EXERCISE DESCRIPTION
Pictures are not part of the copy; repeat everything else in the records exactly.

DATA LISTING
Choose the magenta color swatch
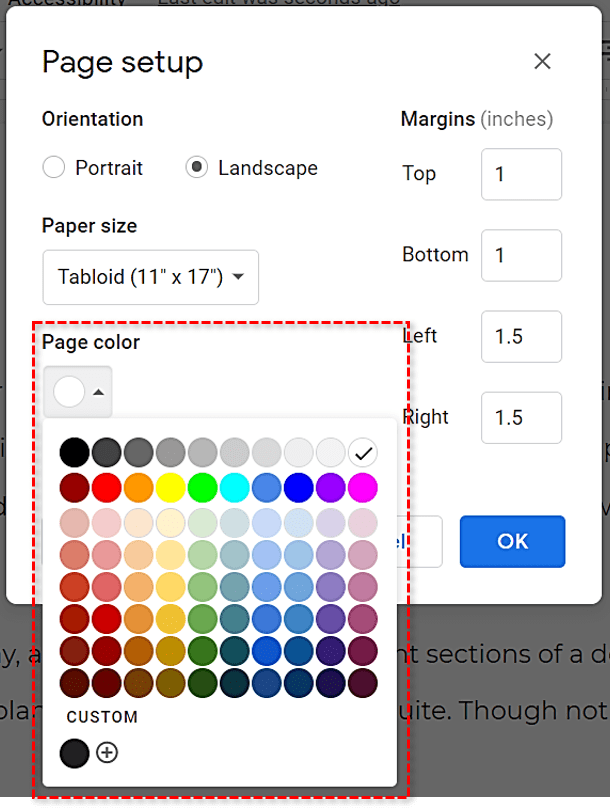 (362, 487)
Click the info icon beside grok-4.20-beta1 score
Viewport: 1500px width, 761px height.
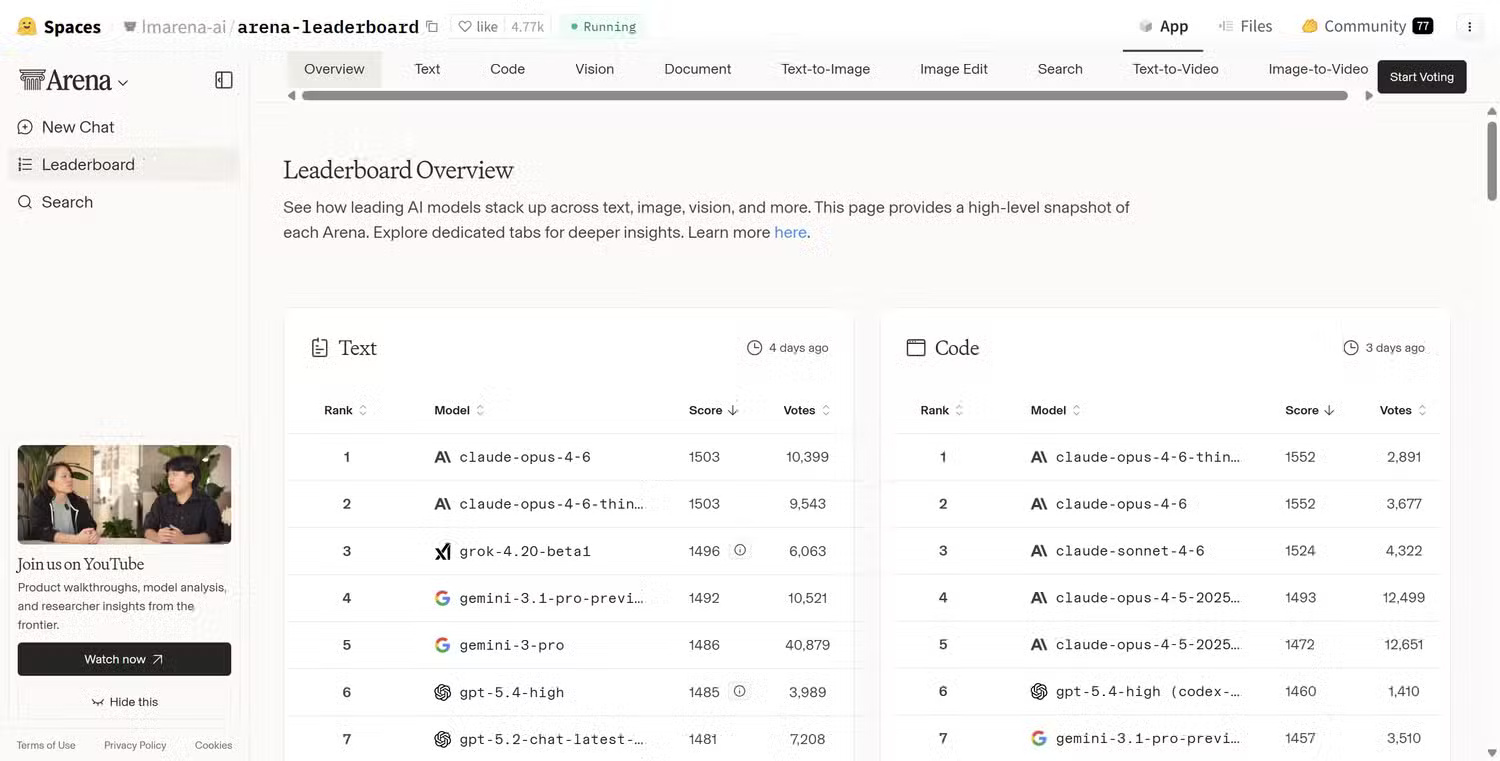[x=740, y=550]
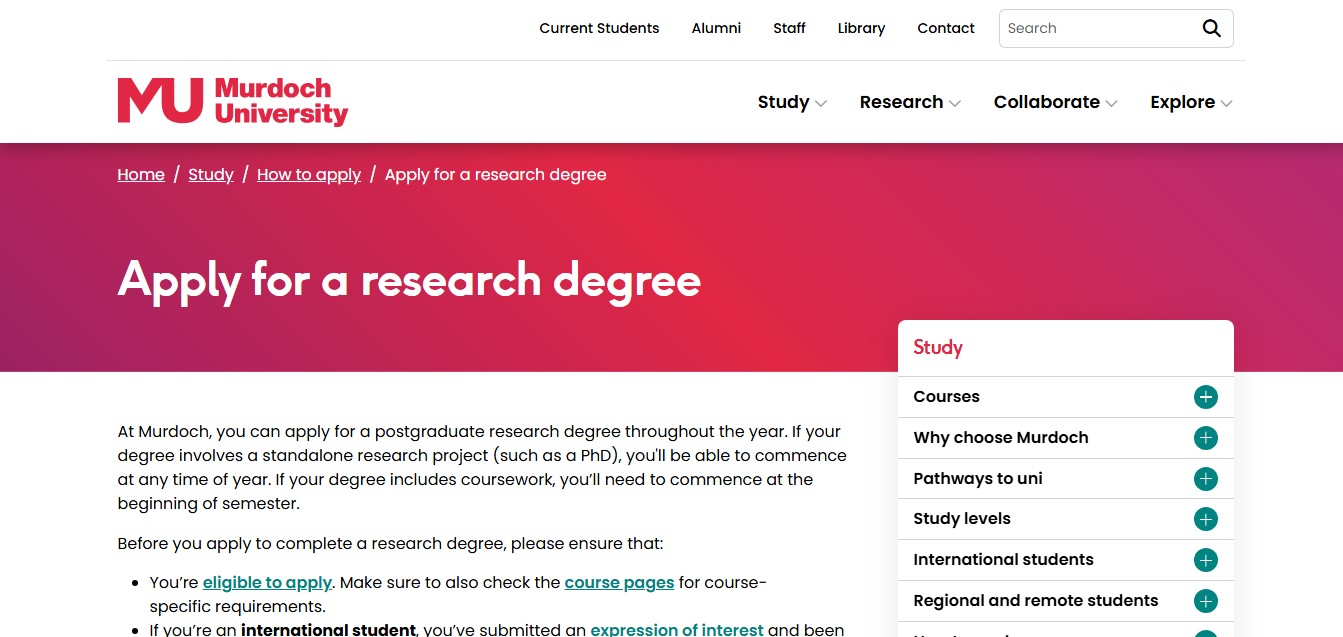Expand Pathways to uni plus icon
Screen dimensions: 1343x637
click(x=1206, y=479)
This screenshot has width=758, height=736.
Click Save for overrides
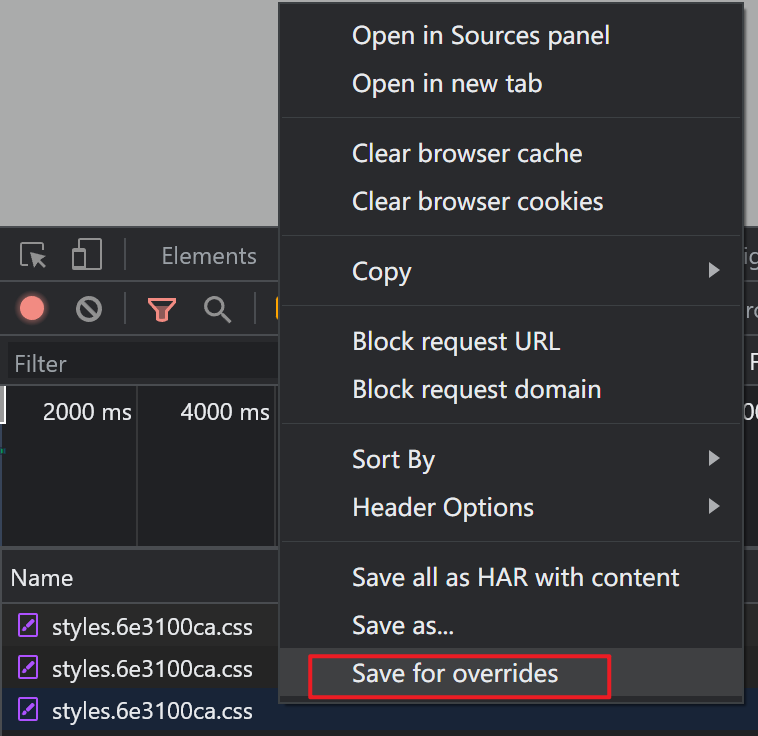click(x=455, y=674)
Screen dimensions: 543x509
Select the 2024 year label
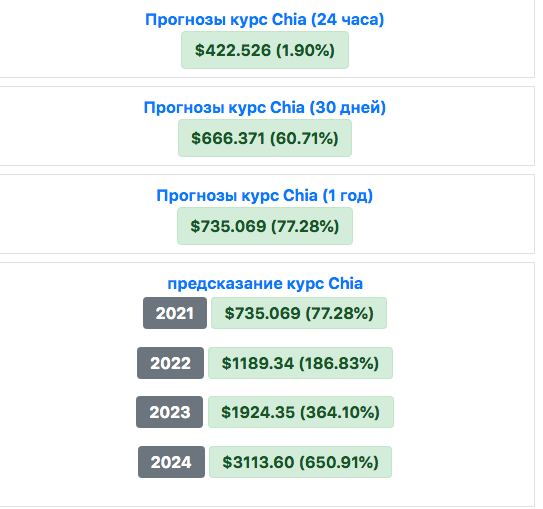coord(171,462)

TASK SOLUTION
Choose the magenta color swatch
 (362, 487)
Click the info icon beside grok-4.20-beta1 score
Viewport: 1500px width, 761px height.
[x=740, y=550]
Expand Pathways to uni plus icon
Screen dimensions: 1343x637
click(x=1206, y=479)
This screenshot has width=758, height=736.
Click Save for overrides
click(x=455, y=674)
Screen dimensions: 543x509
Select the 2024 year label
coord(171,462)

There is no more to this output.